• To do:
All lines holding the word "agent" are to be copied from the records beneath.

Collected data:
%%
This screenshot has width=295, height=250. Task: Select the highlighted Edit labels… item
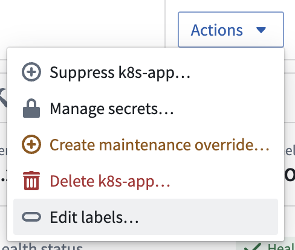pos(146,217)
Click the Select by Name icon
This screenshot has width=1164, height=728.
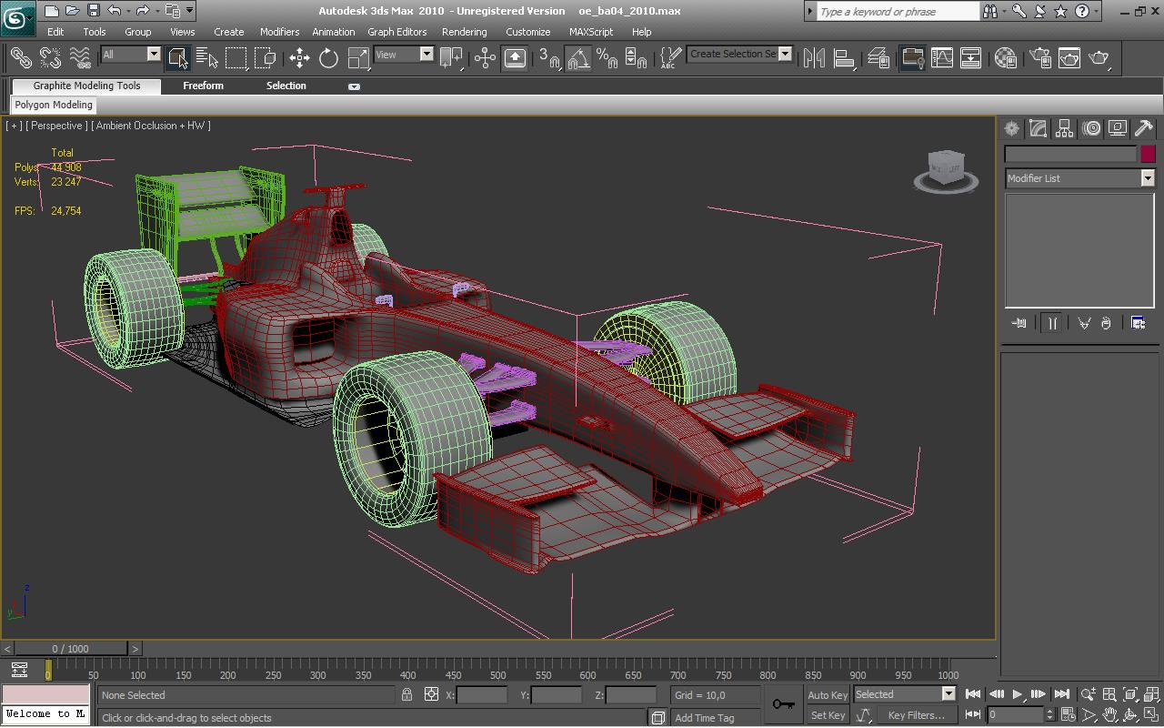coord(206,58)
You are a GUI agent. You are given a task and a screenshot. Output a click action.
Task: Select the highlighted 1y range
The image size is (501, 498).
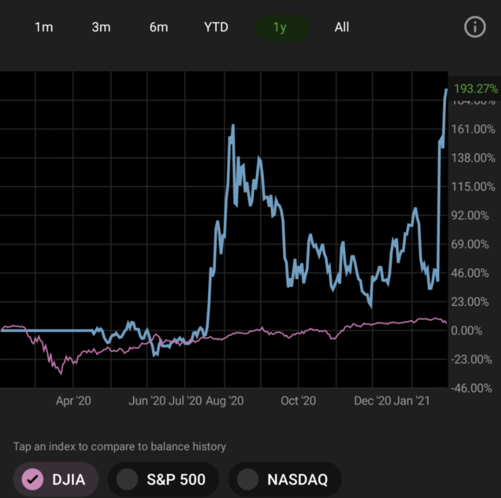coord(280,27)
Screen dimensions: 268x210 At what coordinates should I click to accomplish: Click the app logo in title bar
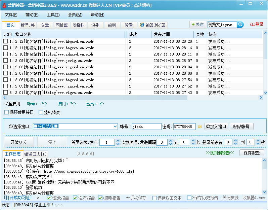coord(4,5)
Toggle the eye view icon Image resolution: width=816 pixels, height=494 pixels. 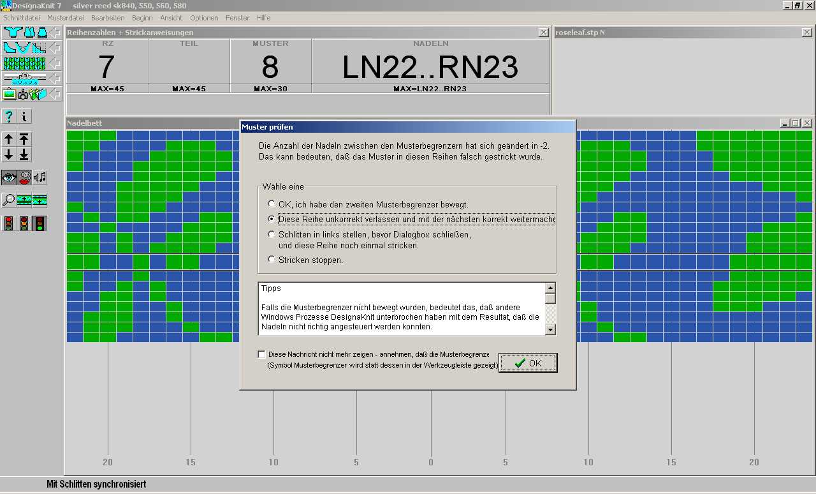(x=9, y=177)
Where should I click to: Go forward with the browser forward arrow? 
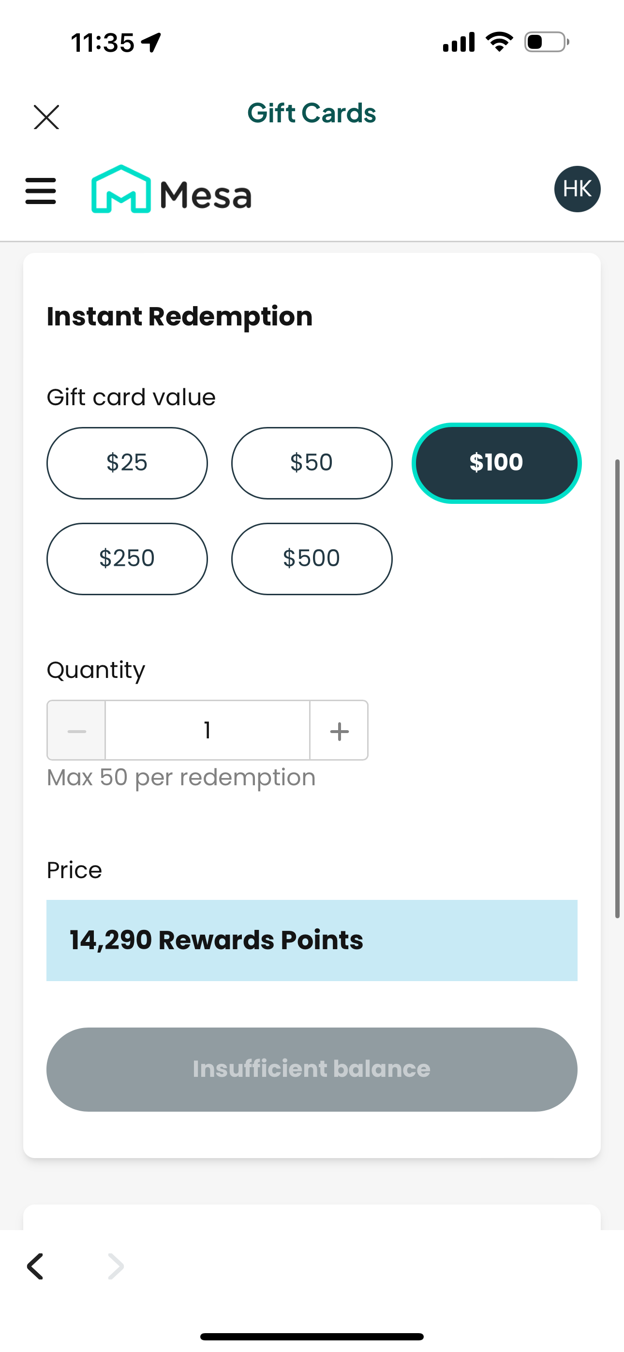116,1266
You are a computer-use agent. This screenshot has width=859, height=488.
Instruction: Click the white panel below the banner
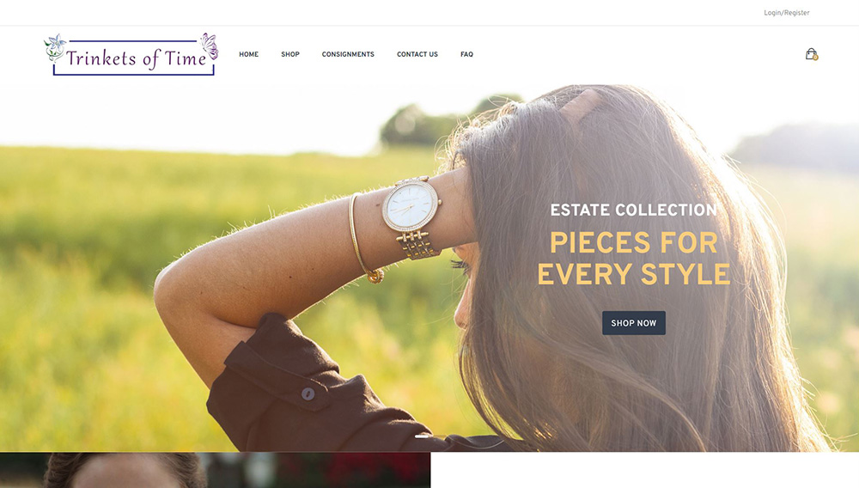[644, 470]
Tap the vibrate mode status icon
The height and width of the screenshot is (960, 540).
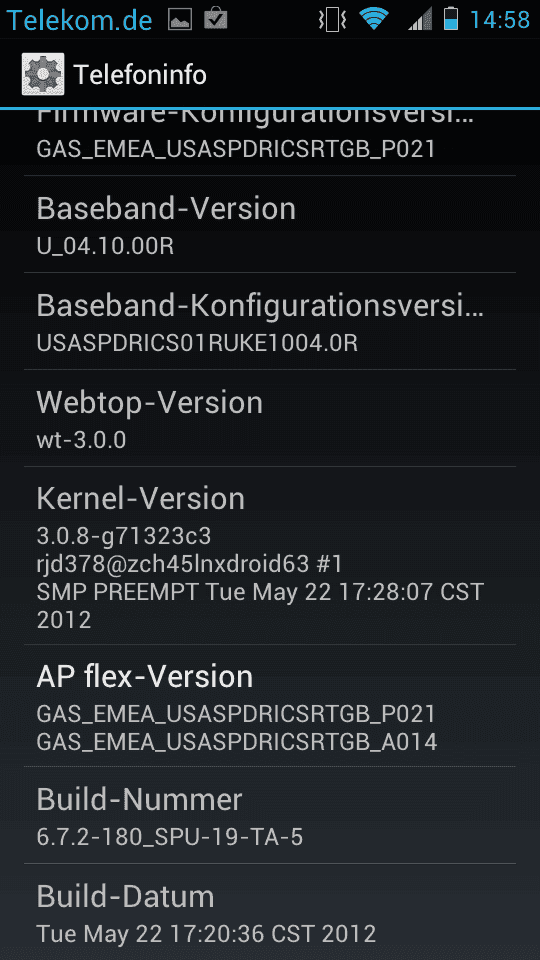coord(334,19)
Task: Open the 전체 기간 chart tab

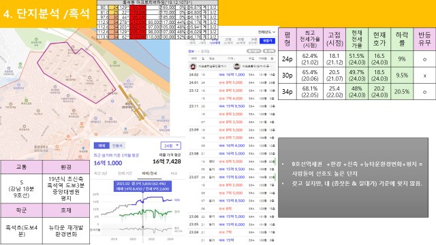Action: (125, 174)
%%
• Written solution:
You are a GUI agent. You are given a task and a screenshot. Output a click action.
You are a computer-use agent. This screenshot has width=859, height=488.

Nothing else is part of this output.